Within a few years, those original families had been joined by a number of others.

Robert Land, for instance, had been born in England and had fought with the British Army in the French and Indian War. He came to Cushetunk around 1768 and was appointed Justice of the Peace and Magistrate by the British government. Joseph Ross, from Bound Brook, New Jersey, came to the area near present day Callicoon around 1756 as a land agent for Joseph Griswold, who had purchased a large section of the Hardenbergh Patent with the intention of selling lots. Bryant Kaine (also spelled Kane) acquired land near Cochecton Falls a few years before the Revolutionary War and lived there with his wife and children, and his brother, Jonathan.

All of these men, as well as a number of others, remained loyal to King George throughout the Revolutionary War, and in general the Upper Delaware, and Cushetunk in particular, was largely a Tory stronghold during the war.

So despite the region's direct link to Philadelphia via the Delaware River and the timber rafting industry which fed lumber to the ship builders there, it is unlikely the Declaration of Independence was greeted enthusiastically in the Upper Delaware.

Because of the dangers inherent in living on the frontier, where Native Americans, mostly loyal to the British, often passed through, a number of the Cushetunk families who favored independence took whatever possessions they could easily transport and moved south to Minisink in Orange County, where like-minded residents were more numerous.

In his first book, “Tom Quick the Indian Slayer and The Pioneers of Minisink and Wawarsink,” published in 1851, James Eldridge Quinlan writes a bit about the situation that developed in Cushetunk in the war years as neighbor took up the sword against neighbor, and in some cases brother against brother.

One such incident involved a reprisal against Bryant Kaine and his family.

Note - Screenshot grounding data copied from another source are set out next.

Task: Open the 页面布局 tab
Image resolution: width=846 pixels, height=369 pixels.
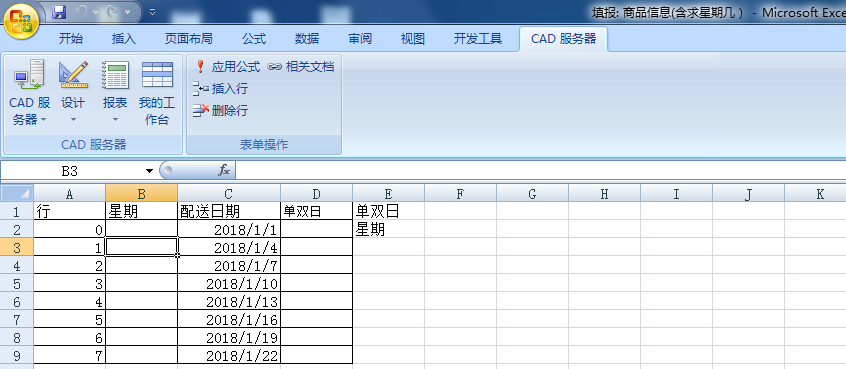Action: coord(188,39)
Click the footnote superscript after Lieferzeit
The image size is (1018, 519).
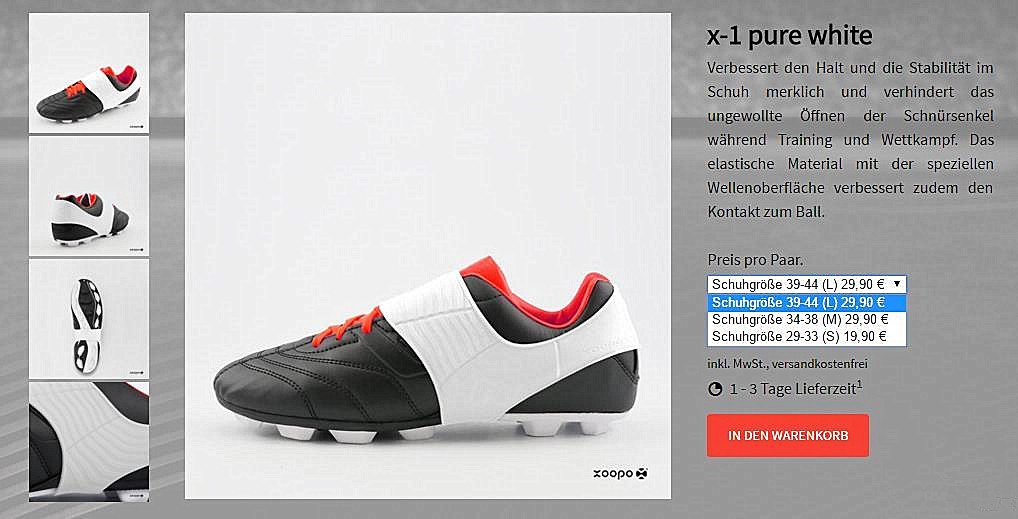pyautogui.click(x=860, y=384)
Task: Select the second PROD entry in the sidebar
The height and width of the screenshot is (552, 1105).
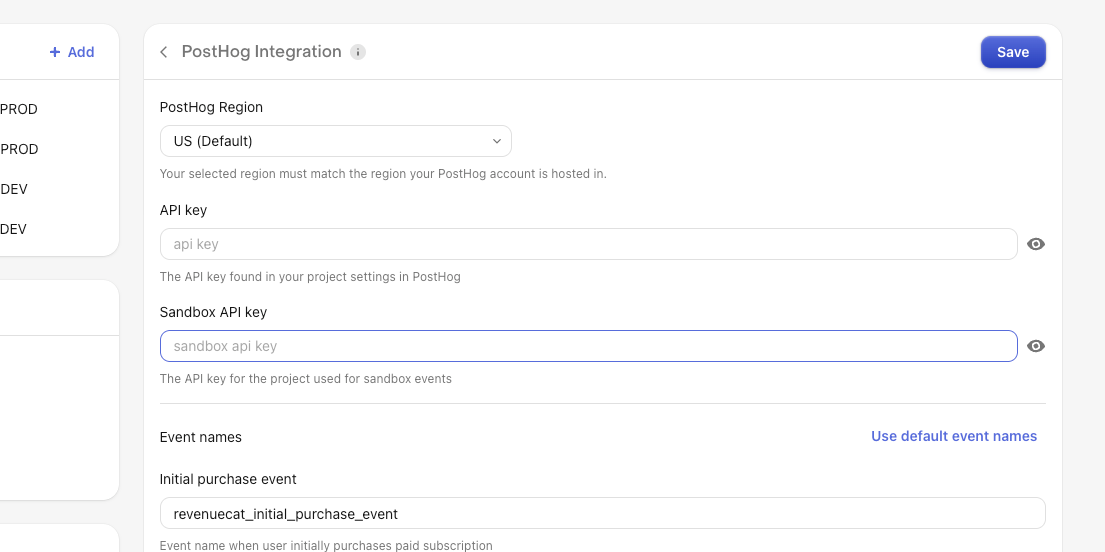Action: click(x=19, y=149)
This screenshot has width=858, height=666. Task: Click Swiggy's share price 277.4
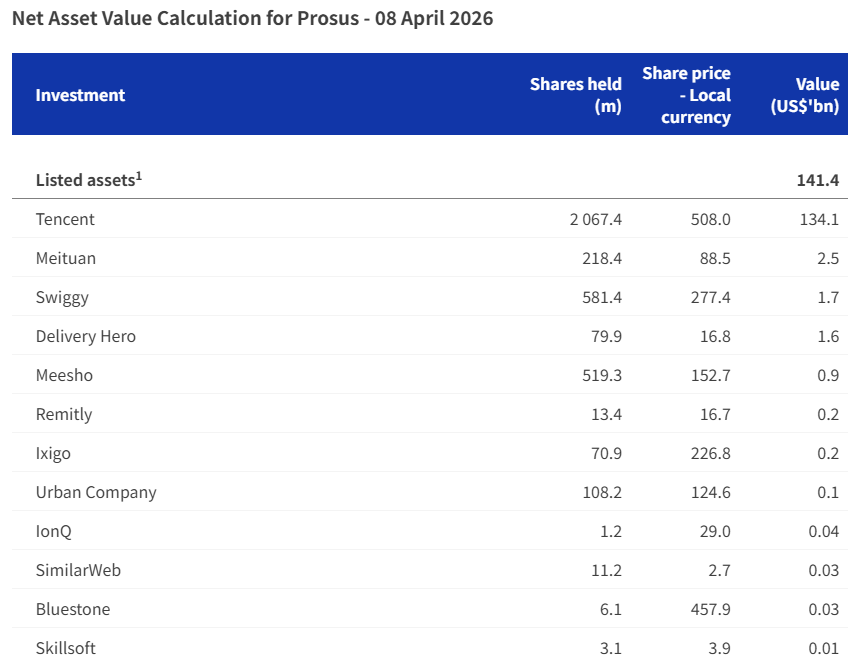711,297
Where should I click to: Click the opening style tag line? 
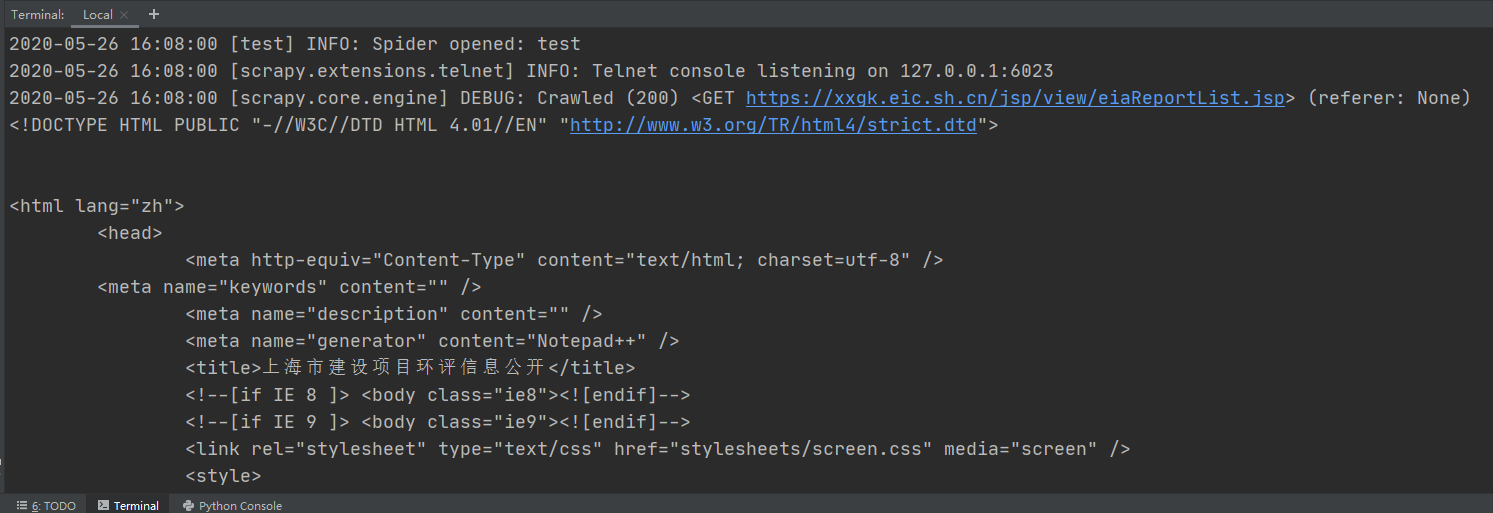(223, 476)
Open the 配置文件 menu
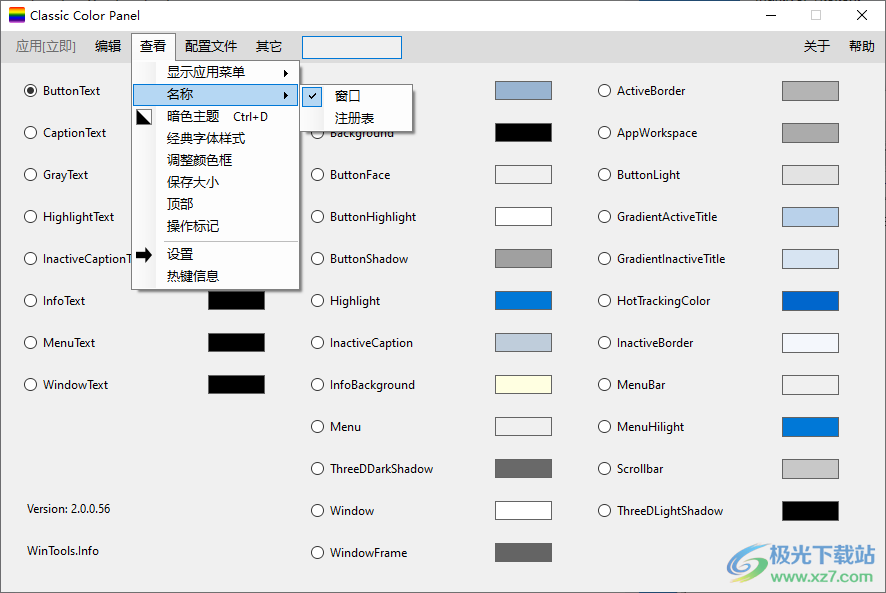Image resolution: width=886 pixels, height=593 pixels. pyautogui.click(x=211, y=46)
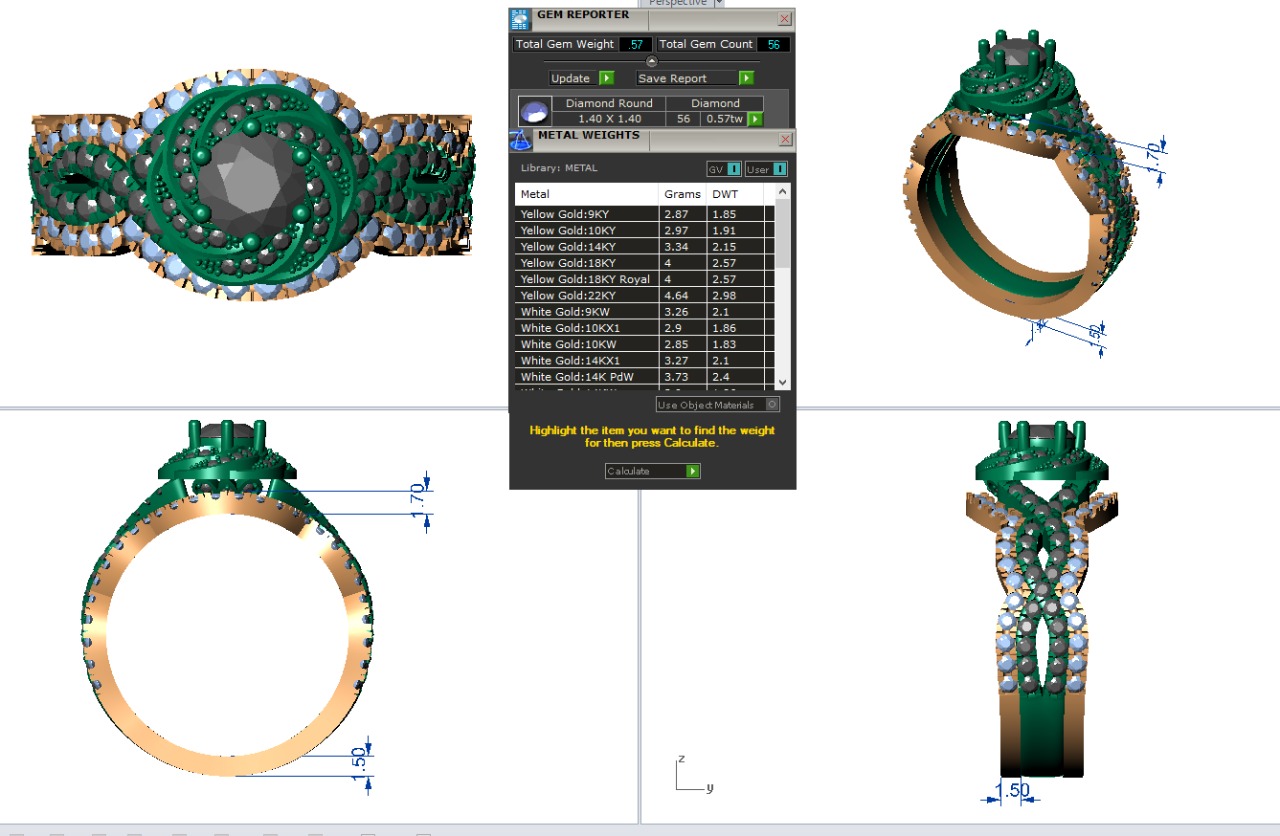Image resolution: width=1280 pixels, height=836 pixels.
Task: Close the Gem Reporter panel
Action: [x=784, y=18]
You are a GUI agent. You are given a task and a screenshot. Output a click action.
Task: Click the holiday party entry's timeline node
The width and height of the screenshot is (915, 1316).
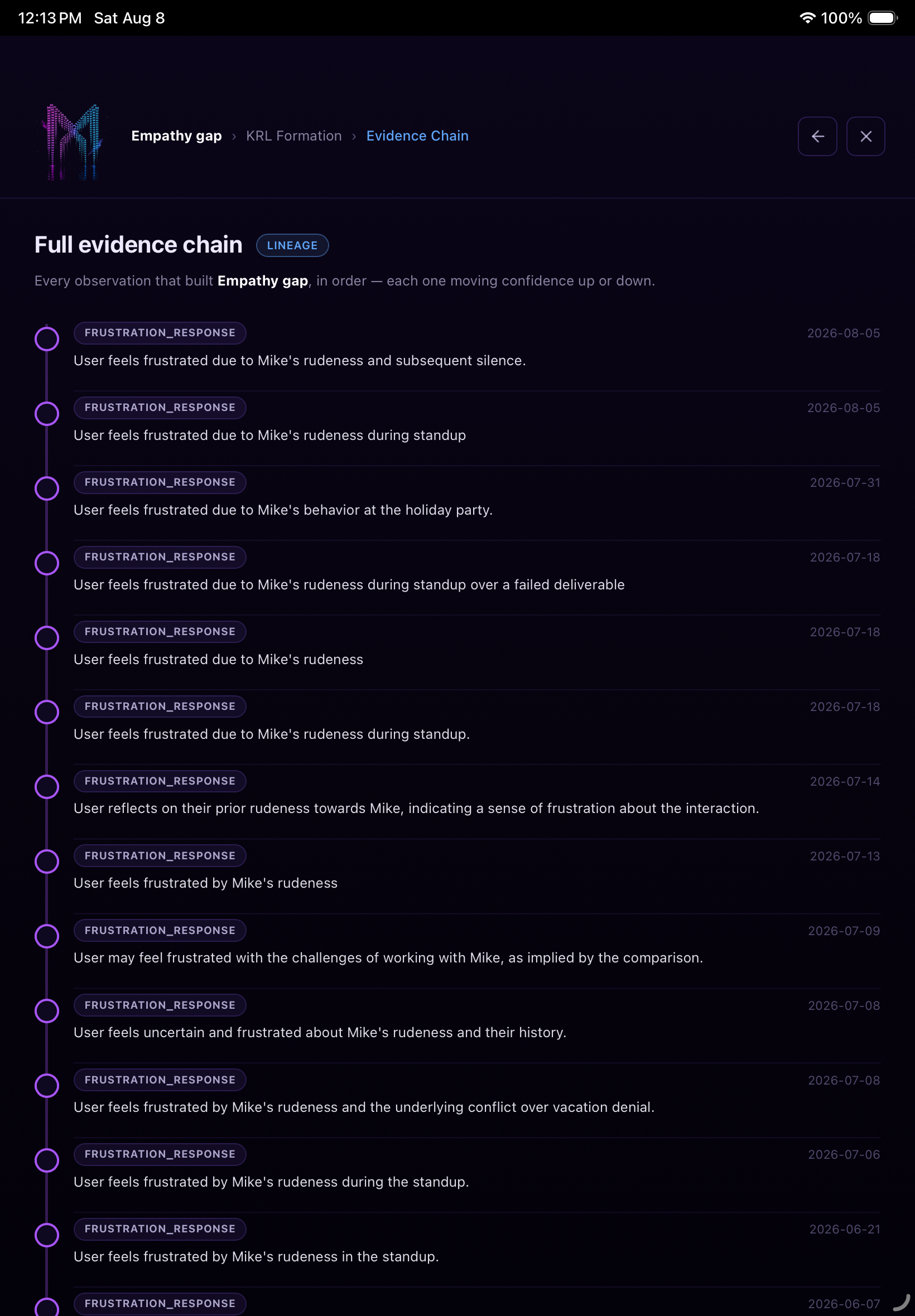47,488
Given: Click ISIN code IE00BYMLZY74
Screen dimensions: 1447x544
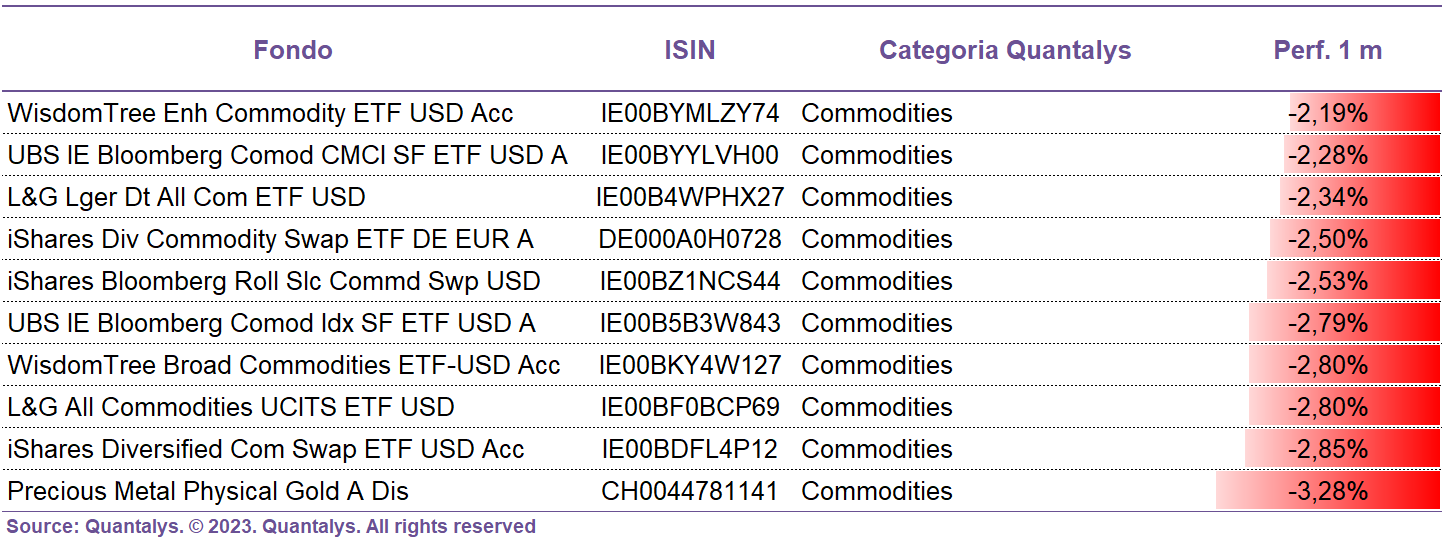Looking at the screenshot, I should [690, 113].
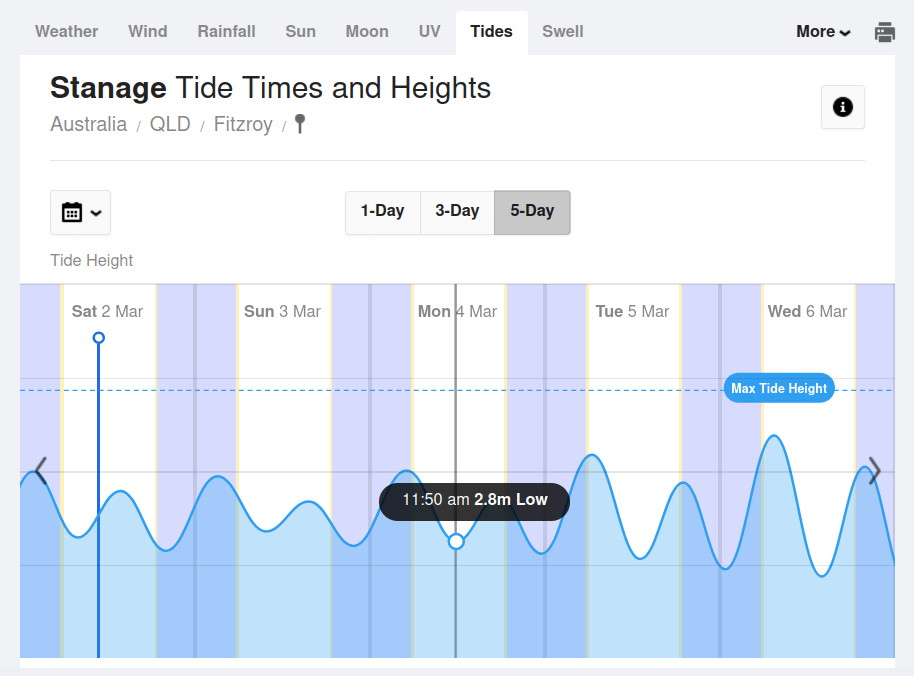Viewport: 914px width, 676px height.
Task: Switch to 3-Day view
Action: pos(457,212)
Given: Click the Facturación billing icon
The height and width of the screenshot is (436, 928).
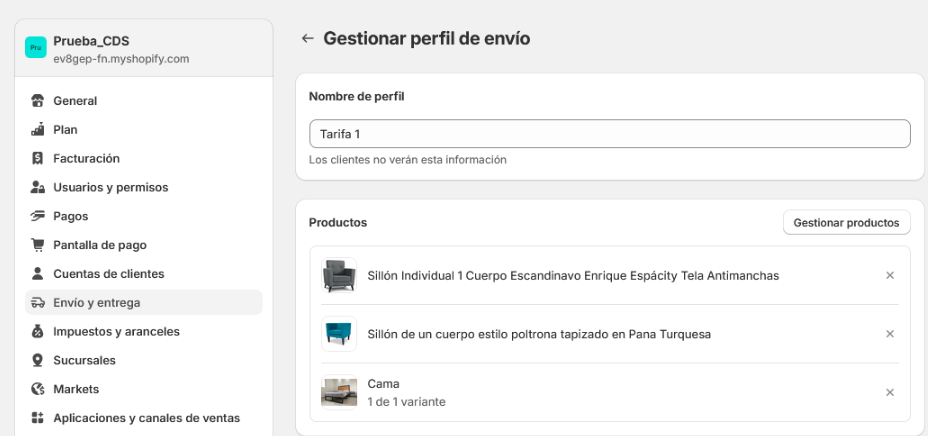Looking at the screenshot, I should pyautogui.click(x=38, y=159).
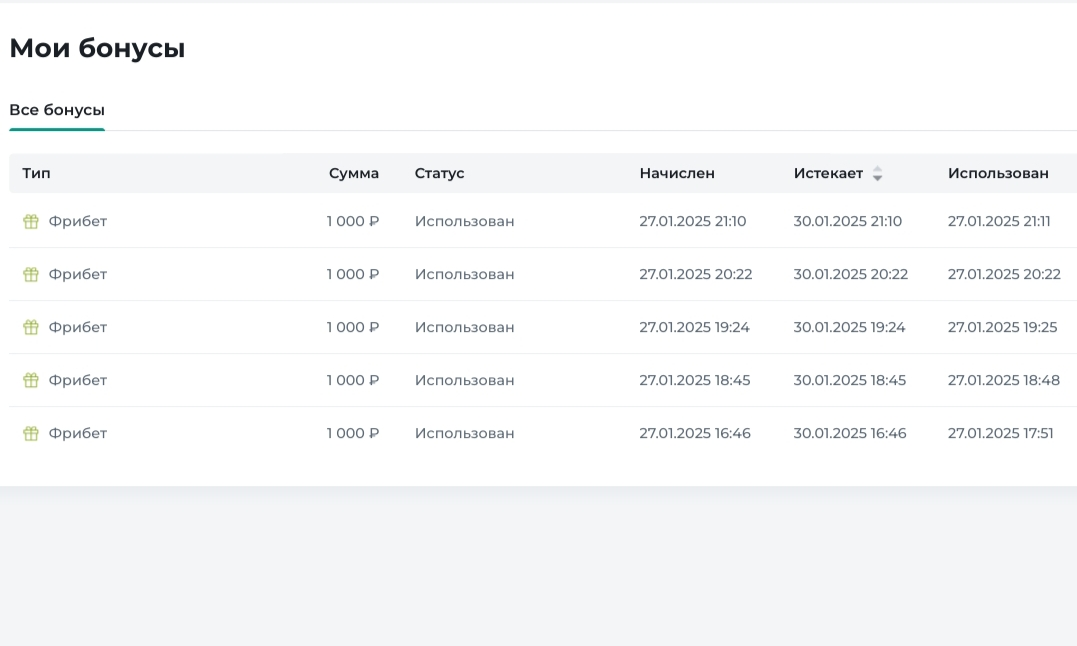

“For some reason, - probably because he expressed his ‘sentiments' too freely - Kaine, as well as some others who remained in Cochecton, became obnoxious to the Whigs of Minisink,” Quinlan writes. “He was deemed a dangerous character, and it was considered unsafe to permit him to run at large. The Committee of Safety, therefore, determined that he should be arrested.

“The Tories and others of Cochecton seemed to have been well advised of what was going on below. There were a few persons in Minisink, who, professing openly to be Whigs, were Tories in secret, or they had friends and relatives in Cochecton whom they wished to screen from Whig vengeance, and but little if anything was determined of which was not whispered to those whom it interested most. When it was decided that Kaine should be arrested, he was immediately informed that the scouts would soon pay him a visit and take him from his family to prison.”

So Bryant Kaine quietly disappeared, but not before hiring a man named Flowers to look after his family, which he left behind, thinking they would be immune to any reprisals from the patriot scouts from Minisink. He could not have been more wrong.

Although it is unclear to this day who is responsible, Kaine's entire family was murdered one night, and a similar fate might have befallen the neighboring Lands, as well had it not been for a friendly Native American waking one of the Land daughters and warning her of the impending danger.